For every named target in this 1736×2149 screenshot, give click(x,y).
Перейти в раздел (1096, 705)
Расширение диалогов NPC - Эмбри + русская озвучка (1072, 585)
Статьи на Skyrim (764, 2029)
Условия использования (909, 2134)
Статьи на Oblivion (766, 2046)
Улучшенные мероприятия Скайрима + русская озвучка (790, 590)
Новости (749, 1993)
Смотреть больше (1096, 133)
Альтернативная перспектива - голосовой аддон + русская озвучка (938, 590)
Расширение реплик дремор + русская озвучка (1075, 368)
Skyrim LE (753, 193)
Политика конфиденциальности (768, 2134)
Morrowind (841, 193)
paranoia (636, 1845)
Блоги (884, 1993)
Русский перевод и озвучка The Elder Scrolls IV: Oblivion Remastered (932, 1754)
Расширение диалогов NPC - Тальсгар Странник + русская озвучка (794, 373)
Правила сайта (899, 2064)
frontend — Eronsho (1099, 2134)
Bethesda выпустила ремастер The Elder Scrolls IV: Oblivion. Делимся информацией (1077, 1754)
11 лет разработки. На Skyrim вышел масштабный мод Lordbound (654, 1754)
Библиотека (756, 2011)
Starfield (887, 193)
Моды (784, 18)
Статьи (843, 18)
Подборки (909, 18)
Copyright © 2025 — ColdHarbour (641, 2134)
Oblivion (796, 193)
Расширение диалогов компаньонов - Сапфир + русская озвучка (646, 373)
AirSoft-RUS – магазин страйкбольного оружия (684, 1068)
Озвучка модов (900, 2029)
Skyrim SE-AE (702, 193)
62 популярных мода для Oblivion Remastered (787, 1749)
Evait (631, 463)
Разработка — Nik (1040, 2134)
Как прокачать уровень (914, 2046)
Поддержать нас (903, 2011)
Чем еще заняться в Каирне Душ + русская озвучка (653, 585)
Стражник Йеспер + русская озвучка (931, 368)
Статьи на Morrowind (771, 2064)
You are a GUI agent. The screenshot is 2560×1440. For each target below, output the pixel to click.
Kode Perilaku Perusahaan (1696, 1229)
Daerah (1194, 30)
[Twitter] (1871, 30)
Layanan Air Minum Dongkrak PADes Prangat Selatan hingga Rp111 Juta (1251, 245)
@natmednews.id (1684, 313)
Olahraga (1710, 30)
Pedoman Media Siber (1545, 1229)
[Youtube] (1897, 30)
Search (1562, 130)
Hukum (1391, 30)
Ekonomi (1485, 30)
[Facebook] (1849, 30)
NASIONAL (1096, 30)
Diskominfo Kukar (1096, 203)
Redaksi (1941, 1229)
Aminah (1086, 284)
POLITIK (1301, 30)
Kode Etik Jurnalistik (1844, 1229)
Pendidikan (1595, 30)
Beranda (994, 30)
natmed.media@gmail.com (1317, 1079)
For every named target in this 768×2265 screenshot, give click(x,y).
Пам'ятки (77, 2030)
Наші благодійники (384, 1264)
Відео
———
Produce a word-for-word copy of all the entries above.

RESULT OF THIS TASK:
For every named target in this 1736×2149 screenshot, give click(x,y).
Перейти в раздел (1096, 705)
Расширение диалогов NPC - Эмбри + русская озвучка (1072, 585)
Статьи на Skyrim (764, 2029)
Условия использования (909, 2134)
Статьи на Oblivion (766, 2046)
Улучшенные мероприятия Скайрима + русская озвучка (790, 590)
Новости (749, 1993)
Смотреть больше (1096, 133)
Альтернативная перспектива - голосовой аддон + русская озвучка (938, 590)
Расширение реплик дремор + русская озвучка (1075, 368)
Skyrim LE (753, 193)
Политика конфиденциальности (768, 2134)
Morrowind (841, 193)
paranoia (636, 1845)
Блоги (884, 1993)
Русский перевод и озвучка The Elder Scrolls IV: Oblivion Remastered (932, 1754)
Расширение диалогов NPC - Тальсгар Странник + русская озвучка (794, 373)
Правила сайта (899, 2064)
frontend — Eronsho (1099, 2134)
Bethesda выпустила ремастер The Elder Scrolls IV: Oblivion. Делимся информацией (1077, 1754)
11 лет разработки. На Skyrim вышел масштабный мод Lordbound (654, 1754)
Библиотека (756, 2011)
Starfield (887, 193)
Моды (784, 18)
Статьи (843, 18)
Подборки (909, 18)
Copyright © 2025 — ColdHarbour (641, 2134)
Oblivion (796, 193)
Расширение диалогов компаньонов - Сапфир + русская озвучка (646, 373)
AirSoft-RUS – магазин страйкбольного оружия (684, 1068)
Озвучка модов (900, 2029)
Skyrim SE-AE (702, 193)
62 популярных мода для Oblivion Remastered (787, 1749)
Evait (631, 463)
Разработка — Nik (1040, 2134)
Как прокачать уровень (914, 2046)
Поддержать нас (903, 2011)
Чем еще заняться в Каирне Душ + русская озвучка (653, 585)
Стражник Йеспер + русская озвучка (931, 368)
Статьи на Morrowind (771, 2064)
You are a GUI agent. The screenshot is 2560×1440. For each target below, output the pixel to click.
Kode Perilaku Perusahaan (1696, 1229)
Daerah (1194, 30)
[Twitter] (1871, 30)
Layanan Air Minum Dongkrak PADes Prangat Selatan hingga Rp111 Juta (1251, 245)
@natmednews.id (1684, 313)
Olahraga (1710, 30)
Pedoman Media Siber (1545, 1229)
[Youtube] (1897, 30)
Search (1562, 130)
Hukum (1391, 30)
Ekonomi (1485, 30)
[Facebook] (1849, 30)
NASIONAL (1096, 30)
Diskominfo Kukar (1096, 203)
Redaksi (1941, 1229)
Aminah (1086, 284)
POLITIK (1301, 30)
Kode Etik Jurnalistik (1844, 1229)
Pendidikan (1595, 30)
Beranda (994, 30)
natmed.media@gmail.com (1317, 1079)
For every named target in this 768×2265 screenshot, give click(x,y).
Пам'ятки (77, 2030)
Наші благодійники (384, 1264)
Відео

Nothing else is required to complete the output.